What is required: From the listing below, retype exactly the line holding "Mentions légales (81, 721)", the line holding "[Pesquisar] (791, 25)", and the lines between them; skip everything else.

Source information:

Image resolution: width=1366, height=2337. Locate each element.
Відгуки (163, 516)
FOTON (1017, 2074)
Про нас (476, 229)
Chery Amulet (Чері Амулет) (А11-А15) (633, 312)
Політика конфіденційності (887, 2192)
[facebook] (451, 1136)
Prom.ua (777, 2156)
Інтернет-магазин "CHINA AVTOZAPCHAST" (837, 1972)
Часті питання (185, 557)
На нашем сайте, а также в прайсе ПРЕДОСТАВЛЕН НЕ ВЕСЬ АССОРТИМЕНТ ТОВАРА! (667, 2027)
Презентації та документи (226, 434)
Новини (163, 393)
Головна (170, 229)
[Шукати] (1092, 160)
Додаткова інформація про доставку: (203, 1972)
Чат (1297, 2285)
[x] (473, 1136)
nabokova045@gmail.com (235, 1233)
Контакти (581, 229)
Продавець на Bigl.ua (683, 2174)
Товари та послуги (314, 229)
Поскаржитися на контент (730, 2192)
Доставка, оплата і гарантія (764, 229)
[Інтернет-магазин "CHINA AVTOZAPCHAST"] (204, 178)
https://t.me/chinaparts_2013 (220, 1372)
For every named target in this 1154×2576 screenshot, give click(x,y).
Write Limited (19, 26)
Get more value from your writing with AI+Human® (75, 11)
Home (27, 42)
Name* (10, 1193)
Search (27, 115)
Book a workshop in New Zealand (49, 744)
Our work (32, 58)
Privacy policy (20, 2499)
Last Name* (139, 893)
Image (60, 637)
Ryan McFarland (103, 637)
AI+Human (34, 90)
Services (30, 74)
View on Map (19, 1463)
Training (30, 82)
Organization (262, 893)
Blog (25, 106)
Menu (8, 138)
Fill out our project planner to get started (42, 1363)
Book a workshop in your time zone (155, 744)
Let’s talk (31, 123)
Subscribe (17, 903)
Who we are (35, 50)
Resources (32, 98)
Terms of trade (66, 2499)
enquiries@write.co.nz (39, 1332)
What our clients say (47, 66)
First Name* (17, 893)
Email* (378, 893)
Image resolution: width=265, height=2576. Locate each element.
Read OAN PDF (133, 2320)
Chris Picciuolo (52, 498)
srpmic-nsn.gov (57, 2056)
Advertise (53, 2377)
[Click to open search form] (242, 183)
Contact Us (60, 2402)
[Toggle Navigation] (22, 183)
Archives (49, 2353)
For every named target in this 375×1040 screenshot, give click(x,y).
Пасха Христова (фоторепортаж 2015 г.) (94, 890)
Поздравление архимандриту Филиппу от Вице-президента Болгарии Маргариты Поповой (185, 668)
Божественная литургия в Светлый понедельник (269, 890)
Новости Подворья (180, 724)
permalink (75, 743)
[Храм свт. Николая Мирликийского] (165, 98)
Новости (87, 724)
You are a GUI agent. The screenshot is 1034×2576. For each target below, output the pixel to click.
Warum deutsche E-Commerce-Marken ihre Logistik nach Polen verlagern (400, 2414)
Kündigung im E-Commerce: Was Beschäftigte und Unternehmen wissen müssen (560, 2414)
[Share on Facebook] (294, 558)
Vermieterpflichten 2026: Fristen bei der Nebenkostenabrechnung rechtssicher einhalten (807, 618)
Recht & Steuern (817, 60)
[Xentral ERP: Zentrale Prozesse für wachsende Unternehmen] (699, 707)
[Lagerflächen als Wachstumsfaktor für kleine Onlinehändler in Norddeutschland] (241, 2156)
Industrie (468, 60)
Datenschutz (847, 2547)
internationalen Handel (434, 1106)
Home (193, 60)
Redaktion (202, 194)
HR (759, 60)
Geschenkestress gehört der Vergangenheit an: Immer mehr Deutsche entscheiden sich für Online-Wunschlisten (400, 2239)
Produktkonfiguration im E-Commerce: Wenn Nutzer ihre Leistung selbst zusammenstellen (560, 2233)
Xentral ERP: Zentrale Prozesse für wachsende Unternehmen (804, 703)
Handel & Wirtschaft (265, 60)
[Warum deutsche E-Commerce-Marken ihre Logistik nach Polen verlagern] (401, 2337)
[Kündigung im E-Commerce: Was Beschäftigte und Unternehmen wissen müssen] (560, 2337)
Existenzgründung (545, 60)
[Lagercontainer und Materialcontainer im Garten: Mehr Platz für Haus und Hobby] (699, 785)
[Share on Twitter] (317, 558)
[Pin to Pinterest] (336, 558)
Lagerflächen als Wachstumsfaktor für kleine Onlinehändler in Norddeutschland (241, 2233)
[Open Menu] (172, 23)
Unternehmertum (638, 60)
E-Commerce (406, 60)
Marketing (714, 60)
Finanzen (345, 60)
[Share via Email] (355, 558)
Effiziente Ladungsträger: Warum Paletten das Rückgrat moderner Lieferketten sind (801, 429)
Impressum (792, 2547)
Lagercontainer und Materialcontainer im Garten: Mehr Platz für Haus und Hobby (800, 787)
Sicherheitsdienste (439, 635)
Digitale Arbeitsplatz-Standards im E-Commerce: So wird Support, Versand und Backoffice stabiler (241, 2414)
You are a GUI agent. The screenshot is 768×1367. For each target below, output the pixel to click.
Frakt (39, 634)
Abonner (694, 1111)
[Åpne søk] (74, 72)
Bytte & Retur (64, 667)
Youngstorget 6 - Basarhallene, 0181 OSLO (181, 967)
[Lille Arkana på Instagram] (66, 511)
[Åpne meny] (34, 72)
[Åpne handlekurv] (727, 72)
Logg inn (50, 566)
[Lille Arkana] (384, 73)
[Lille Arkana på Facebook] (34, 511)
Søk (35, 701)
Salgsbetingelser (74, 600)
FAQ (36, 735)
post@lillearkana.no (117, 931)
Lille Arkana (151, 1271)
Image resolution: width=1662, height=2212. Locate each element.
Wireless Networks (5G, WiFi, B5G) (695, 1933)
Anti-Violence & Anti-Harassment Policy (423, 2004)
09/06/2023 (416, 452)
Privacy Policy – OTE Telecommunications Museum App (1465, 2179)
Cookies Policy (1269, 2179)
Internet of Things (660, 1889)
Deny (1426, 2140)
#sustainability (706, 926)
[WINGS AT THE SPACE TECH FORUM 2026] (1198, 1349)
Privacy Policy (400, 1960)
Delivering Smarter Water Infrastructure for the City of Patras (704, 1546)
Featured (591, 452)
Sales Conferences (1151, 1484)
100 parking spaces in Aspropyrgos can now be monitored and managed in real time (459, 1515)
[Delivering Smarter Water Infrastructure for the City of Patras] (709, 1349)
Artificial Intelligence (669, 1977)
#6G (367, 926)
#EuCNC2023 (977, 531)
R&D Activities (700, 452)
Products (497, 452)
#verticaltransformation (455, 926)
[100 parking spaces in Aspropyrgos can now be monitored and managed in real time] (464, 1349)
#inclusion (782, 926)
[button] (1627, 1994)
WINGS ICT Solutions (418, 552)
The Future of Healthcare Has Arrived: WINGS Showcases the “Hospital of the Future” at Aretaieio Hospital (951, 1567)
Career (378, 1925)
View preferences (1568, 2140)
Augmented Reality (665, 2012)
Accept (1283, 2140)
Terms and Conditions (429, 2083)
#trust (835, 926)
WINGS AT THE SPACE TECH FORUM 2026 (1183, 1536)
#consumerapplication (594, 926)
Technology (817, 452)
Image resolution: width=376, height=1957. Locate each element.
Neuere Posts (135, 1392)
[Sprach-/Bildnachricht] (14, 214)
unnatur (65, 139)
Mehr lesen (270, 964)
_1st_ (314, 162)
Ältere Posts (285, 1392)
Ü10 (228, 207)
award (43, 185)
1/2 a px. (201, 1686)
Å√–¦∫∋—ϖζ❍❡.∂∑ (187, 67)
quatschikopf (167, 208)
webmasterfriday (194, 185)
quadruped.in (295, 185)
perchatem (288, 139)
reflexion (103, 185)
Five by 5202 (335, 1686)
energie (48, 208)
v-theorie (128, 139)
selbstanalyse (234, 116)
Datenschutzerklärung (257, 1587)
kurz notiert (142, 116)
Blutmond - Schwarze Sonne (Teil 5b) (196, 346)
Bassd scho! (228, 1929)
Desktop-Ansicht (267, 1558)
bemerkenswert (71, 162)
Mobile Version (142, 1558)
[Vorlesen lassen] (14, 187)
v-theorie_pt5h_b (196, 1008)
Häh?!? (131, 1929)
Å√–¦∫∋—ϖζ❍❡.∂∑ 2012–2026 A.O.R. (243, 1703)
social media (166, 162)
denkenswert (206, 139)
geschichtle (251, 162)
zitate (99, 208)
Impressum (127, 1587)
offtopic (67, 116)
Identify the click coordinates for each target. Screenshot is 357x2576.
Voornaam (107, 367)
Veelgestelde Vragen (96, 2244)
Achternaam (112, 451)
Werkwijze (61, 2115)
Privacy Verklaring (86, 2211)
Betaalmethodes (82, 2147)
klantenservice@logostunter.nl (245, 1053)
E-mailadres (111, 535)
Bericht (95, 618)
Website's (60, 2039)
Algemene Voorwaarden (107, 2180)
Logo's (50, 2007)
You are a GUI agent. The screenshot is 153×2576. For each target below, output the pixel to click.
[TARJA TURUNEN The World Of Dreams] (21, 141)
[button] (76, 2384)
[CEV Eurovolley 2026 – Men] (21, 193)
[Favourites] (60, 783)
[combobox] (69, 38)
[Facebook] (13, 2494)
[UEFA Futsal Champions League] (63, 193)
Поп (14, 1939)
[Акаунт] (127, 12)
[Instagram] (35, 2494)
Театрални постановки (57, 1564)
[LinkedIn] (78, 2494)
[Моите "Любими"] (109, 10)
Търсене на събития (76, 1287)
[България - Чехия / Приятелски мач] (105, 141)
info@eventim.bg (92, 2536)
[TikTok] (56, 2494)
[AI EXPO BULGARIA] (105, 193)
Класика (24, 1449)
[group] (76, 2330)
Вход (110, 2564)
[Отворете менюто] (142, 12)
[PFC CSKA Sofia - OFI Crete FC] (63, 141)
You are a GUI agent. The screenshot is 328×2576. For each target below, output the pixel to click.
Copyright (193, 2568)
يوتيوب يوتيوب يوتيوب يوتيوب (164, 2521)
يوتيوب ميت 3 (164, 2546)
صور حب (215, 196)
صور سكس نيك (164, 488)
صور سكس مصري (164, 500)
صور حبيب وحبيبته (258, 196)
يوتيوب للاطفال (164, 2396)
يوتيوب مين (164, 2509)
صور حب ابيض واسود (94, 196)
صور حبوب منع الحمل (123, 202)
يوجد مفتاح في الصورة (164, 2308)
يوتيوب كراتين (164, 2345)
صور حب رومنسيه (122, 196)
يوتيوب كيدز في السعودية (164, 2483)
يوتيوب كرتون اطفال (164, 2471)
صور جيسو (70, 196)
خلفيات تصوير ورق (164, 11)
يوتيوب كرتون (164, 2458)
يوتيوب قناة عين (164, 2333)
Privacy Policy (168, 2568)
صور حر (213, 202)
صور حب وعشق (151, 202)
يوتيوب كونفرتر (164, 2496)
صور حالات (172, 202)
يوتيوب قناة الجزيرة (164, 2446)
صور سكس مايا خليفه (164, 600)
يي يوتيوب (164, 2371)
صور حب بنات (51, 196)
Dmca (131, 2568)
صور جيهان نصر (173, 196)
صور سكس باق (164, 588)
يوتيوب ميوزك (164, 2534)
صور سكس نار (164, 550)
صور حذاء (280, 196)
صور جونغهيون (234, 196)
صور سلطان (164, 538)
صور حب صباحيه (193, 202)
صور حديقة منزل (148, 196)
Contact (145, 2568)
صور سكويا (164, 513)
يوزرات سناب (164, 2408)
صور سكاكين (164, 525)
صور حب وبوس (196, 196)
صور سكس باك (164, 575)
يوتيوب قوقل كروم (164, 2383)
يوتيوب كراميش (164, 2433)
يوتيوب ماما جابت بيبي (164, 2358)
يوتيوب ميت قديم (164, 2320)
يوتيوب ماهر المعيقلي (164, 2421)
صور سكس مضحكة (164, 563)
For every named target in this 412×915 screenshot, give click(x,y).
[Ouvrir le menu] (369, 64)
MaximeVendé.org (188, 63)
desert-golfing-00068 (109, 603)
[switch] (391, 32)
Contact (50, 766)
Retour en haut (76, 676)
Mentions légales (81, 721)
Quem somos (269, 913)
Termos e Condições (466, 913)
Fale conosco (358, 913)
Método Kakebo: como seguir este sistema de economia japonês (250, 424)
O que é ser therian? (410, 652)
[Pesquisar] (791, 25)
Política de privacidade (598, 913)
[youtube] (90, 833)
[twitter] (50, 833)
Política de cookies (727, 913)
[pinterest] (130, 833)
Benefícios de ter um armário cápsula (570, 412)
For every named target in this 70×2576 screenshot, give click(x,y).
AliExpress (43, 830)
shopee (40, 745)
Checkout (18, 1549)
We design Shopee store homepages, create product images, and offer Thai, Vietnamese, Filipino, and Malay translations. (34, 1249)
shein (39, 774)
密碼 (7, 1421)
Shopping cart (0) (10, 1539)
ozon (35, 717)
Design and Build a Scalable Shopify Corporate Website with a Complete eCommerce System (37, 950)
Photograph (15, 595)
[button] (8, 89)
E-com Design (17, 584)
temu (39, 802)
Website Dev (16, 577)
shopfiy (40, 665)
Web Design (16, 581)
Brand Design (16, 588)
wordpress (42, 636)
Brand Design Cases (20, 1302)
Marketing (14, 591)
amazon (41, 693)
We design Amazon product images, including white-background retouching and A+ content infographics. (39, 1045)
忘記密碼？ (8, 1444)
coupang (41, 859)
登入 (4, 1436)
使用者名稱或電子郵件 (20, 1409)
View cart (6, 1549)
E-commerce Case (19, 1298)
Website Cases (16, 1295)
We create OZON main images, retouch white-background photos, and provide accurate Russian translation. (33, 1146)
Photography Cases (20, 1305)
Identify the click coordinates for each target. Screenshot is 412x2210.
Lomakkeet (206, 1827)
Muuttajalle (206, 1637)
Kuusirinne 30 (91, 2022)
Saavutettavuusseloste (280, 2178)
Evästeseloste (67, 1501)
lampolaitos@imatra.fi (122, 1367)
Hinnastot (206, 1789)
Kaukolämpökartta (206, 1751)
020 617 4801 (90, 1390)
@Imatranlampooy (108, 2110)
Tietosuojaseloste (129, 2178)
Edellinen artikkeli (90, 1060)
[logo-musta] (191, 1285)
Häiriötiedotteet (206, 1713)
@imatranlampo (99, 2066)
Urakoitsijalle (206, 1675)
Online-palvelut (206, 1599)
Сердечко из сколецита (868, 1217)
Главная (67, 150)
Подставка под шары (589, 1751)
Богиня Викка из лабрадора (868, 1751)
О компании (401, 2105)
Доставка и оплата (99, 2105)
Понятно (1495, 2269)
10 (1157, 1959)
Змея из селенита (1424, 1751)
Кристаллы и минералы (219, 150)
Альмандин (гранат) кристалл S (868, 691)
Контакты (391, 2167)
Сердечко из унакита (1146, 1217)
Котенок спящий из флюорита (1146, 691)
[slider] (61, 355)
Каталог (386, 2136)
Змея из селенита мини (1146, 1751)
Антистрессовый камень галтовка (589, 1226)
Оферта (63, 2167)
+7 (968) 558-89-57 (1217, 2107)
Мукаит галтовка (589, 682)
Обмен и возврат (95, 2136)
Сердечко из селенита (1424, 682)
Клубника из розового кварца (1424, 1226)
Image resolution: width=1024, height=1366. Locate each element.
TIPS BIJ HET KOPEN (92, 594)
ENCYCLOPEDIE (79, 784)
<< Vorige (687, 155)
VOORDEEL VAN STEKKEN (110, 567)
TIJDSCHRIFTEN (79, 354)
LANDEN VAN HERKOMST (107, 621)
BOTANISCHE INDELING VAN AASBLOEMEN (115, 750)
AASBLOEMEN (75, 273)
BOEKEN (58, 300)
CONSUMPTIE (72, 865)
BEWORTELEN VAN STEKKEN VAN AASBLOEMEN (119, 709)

Answer to this exercise:
Mentions légales (81, 721)
Quem somos (269, 913)
Termos e Condições (466, 913)
Fale conosco (358, 913)
Método Kakebo: como seguir este sistema de economia japonês (250, 424)
O que é ser therian? (410, 652)
[Pesquisar] (791, 25)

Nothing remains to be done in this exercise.